• Work request: Leaving the pictures aside, transcribe only and exactly the lines from the one with "At what coordinates" through the end of the entries, both included.

• Record excerpts:
• • • • • • •

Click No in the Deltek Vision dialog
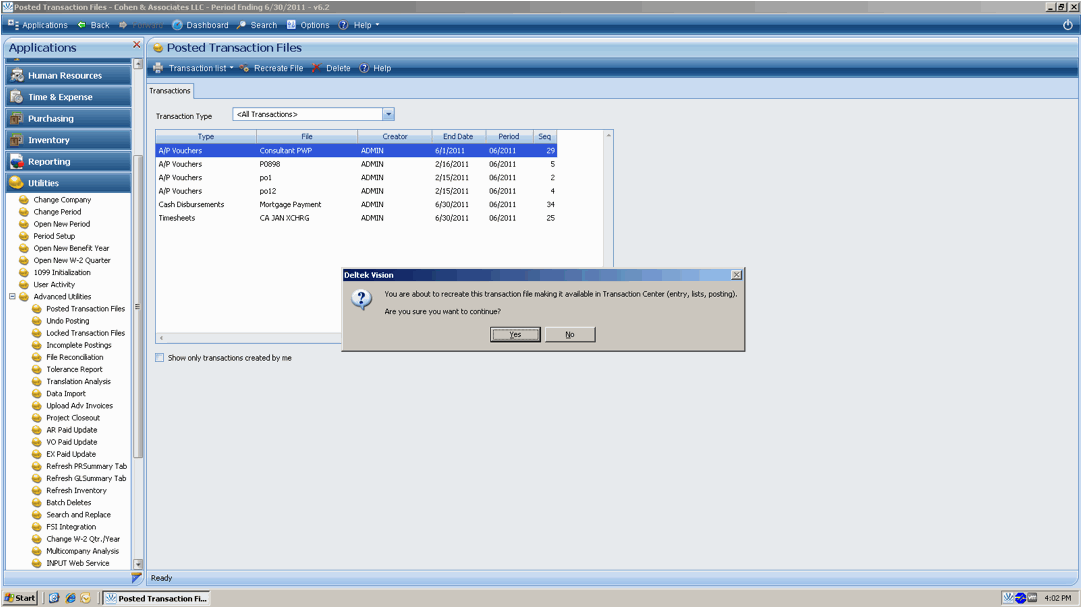The width and height of the screenshot is (1082, 608). (570, 334)
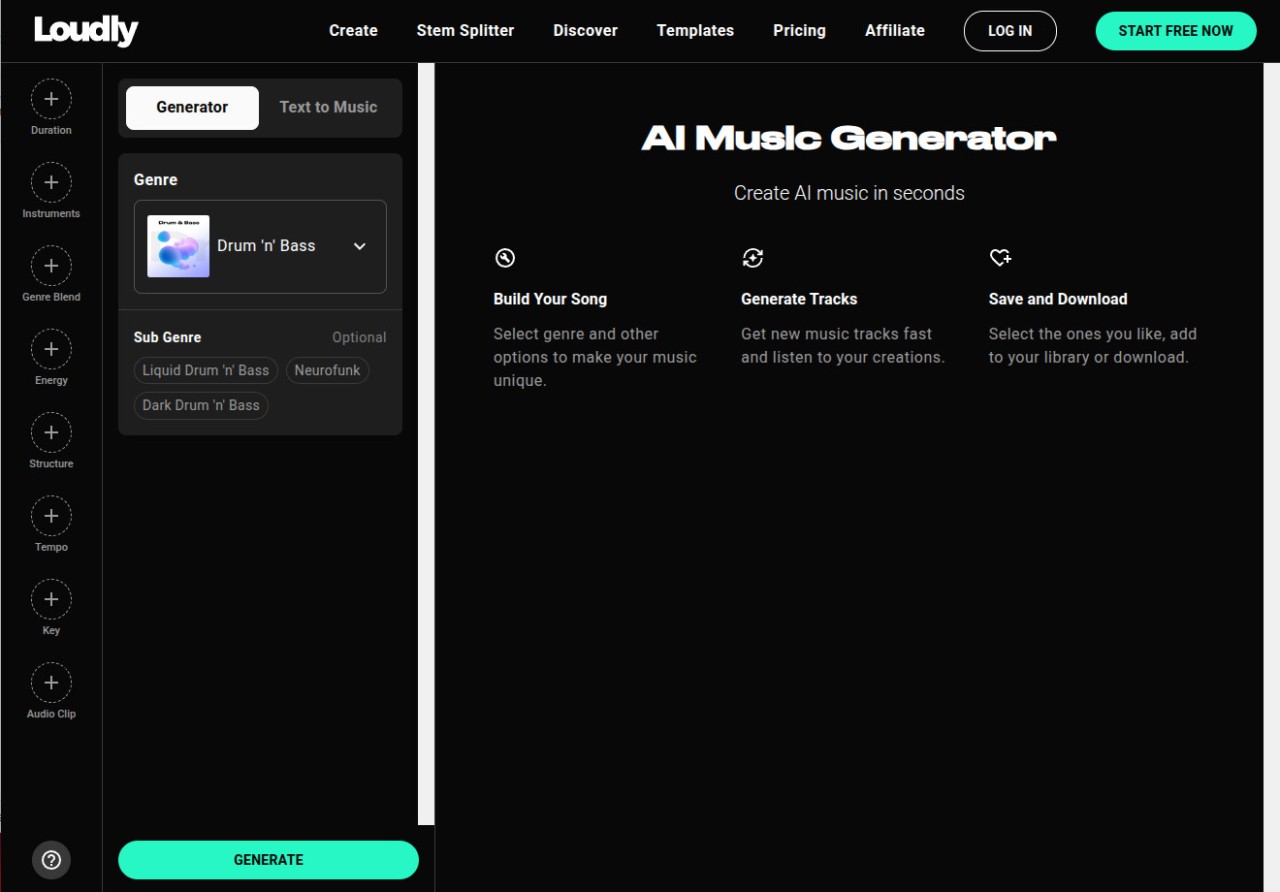Click the Drum & Bass genre thumbnail
This screenshot has width=1280, height=892.
[178, 246]
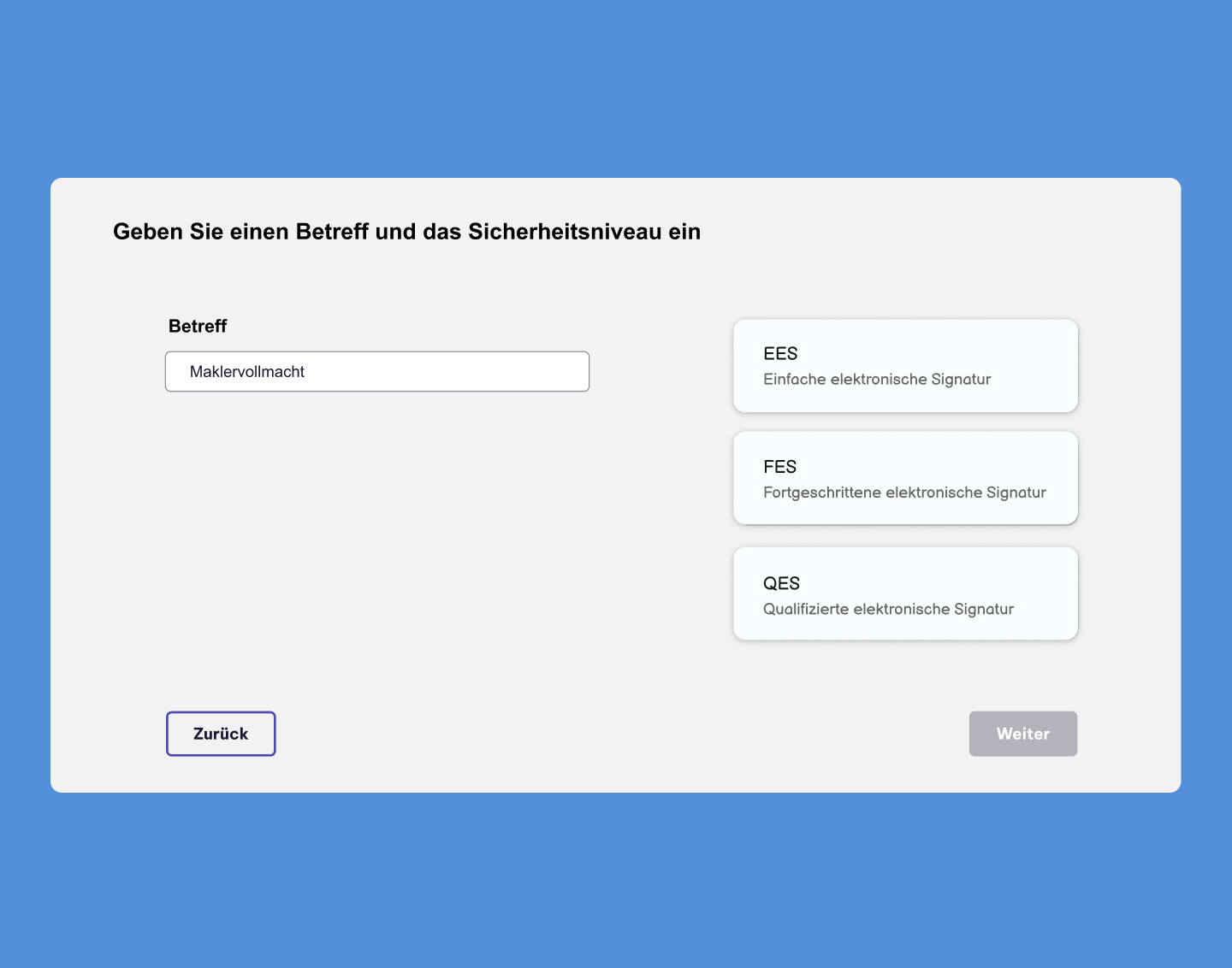
Task: Choose 'Qualifizierte elektronische Signatur' description text
Action: pos(888,609)
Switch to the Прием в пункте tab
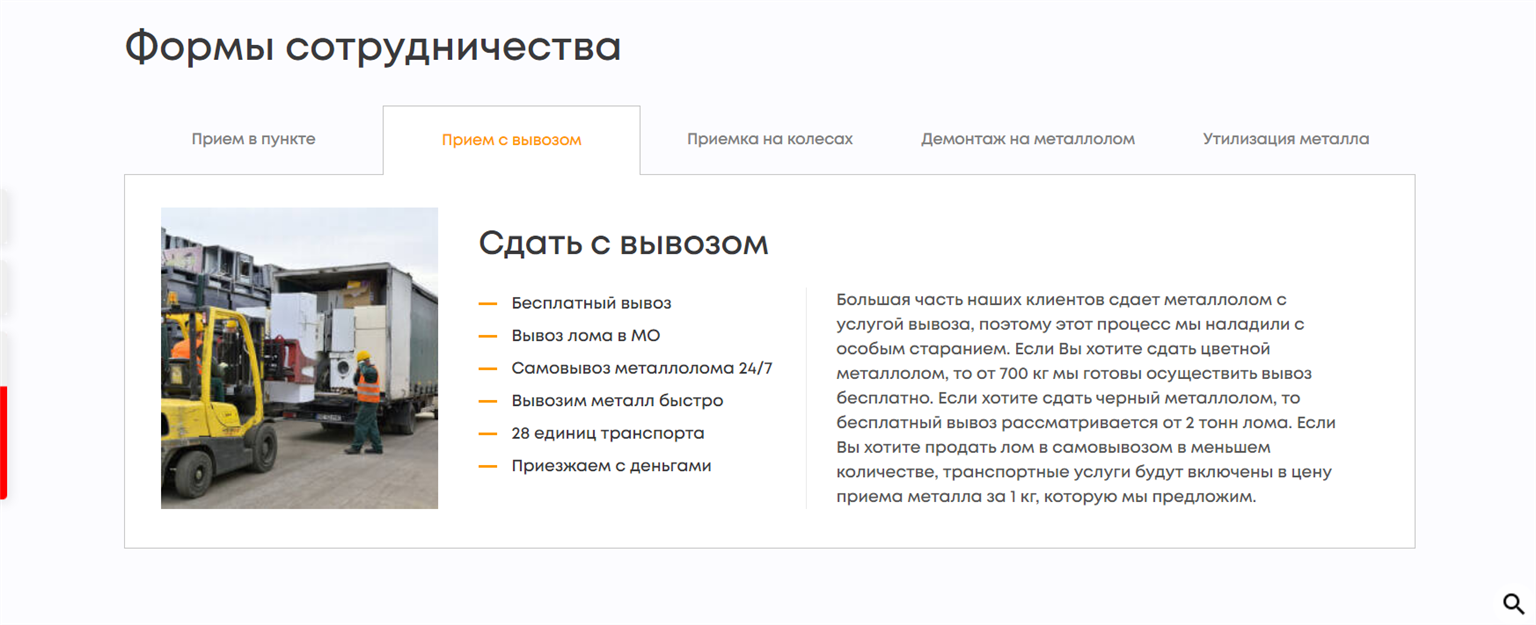1536x625 pixels. (253, 139)

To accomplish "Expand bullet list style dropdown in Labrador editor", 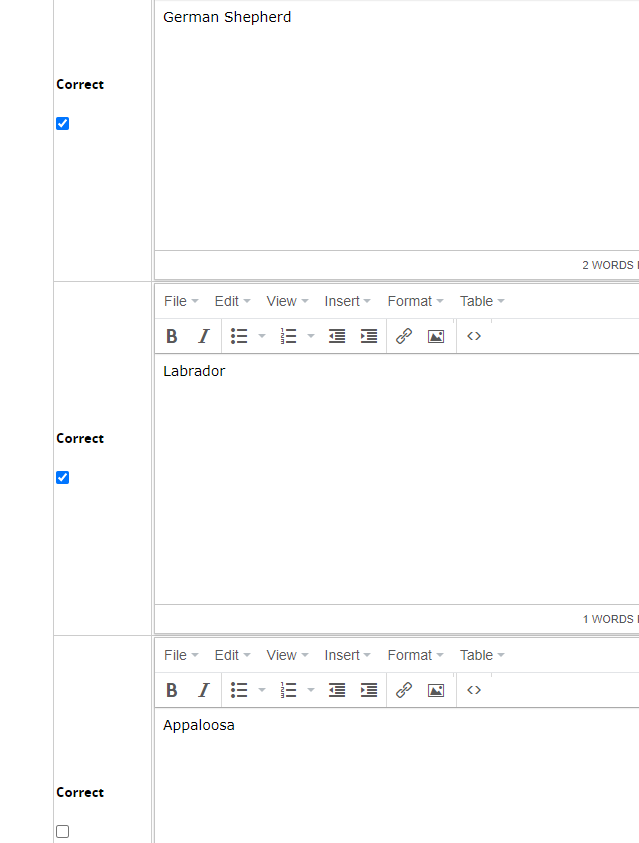I will point(262,336).
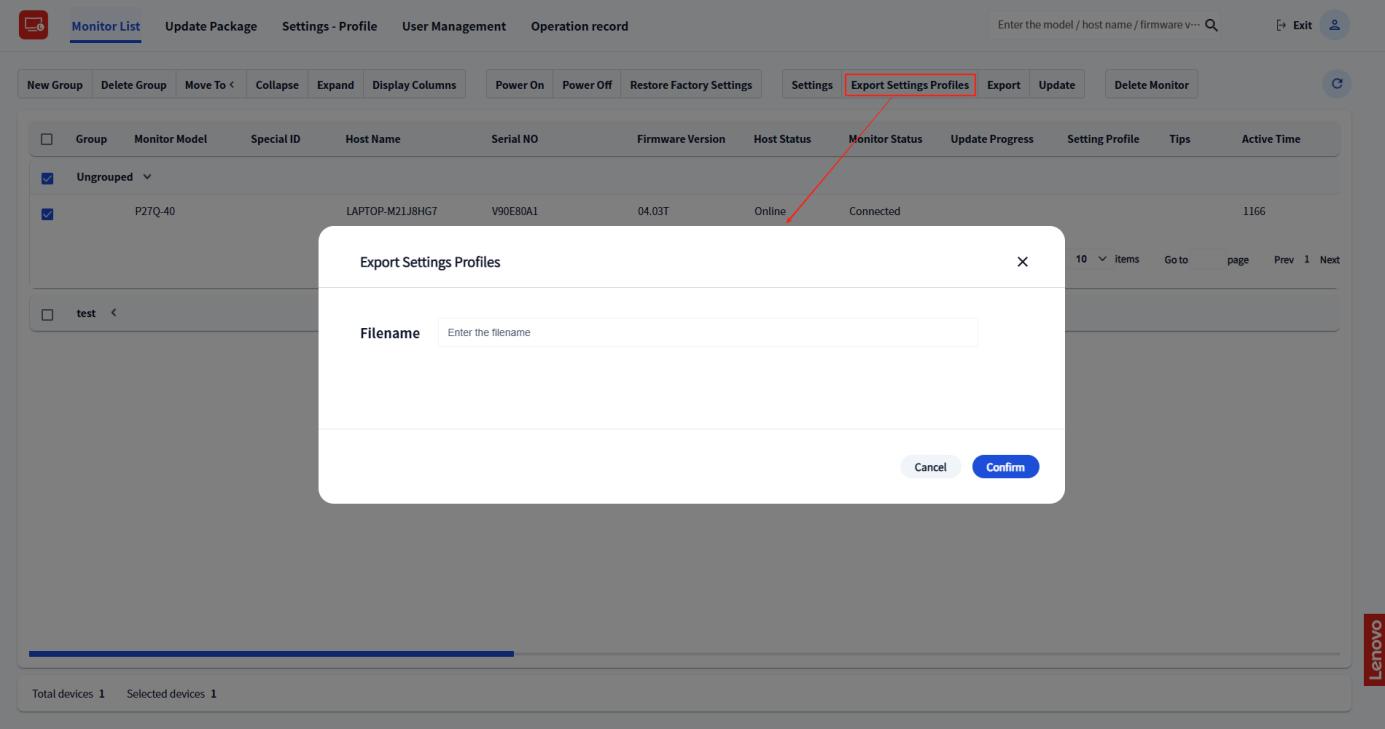The height and width of the screenshot is (729, 1385).
Task: Open the user profile avatar icon
Action: click(1333, 25)
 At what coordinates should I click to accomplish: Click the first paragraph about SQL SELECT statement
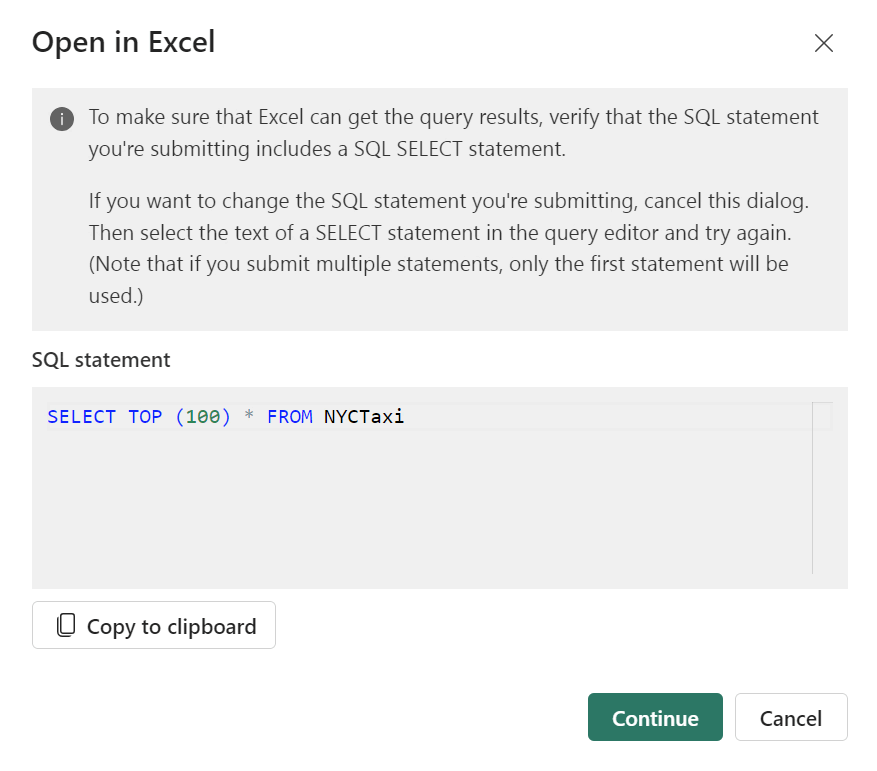pos(453,133)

• • • • • • •

• Response:
 At what coordinates should I click to accomplish: Click the first paragraph about SQL SELECT statement
pos(453,133)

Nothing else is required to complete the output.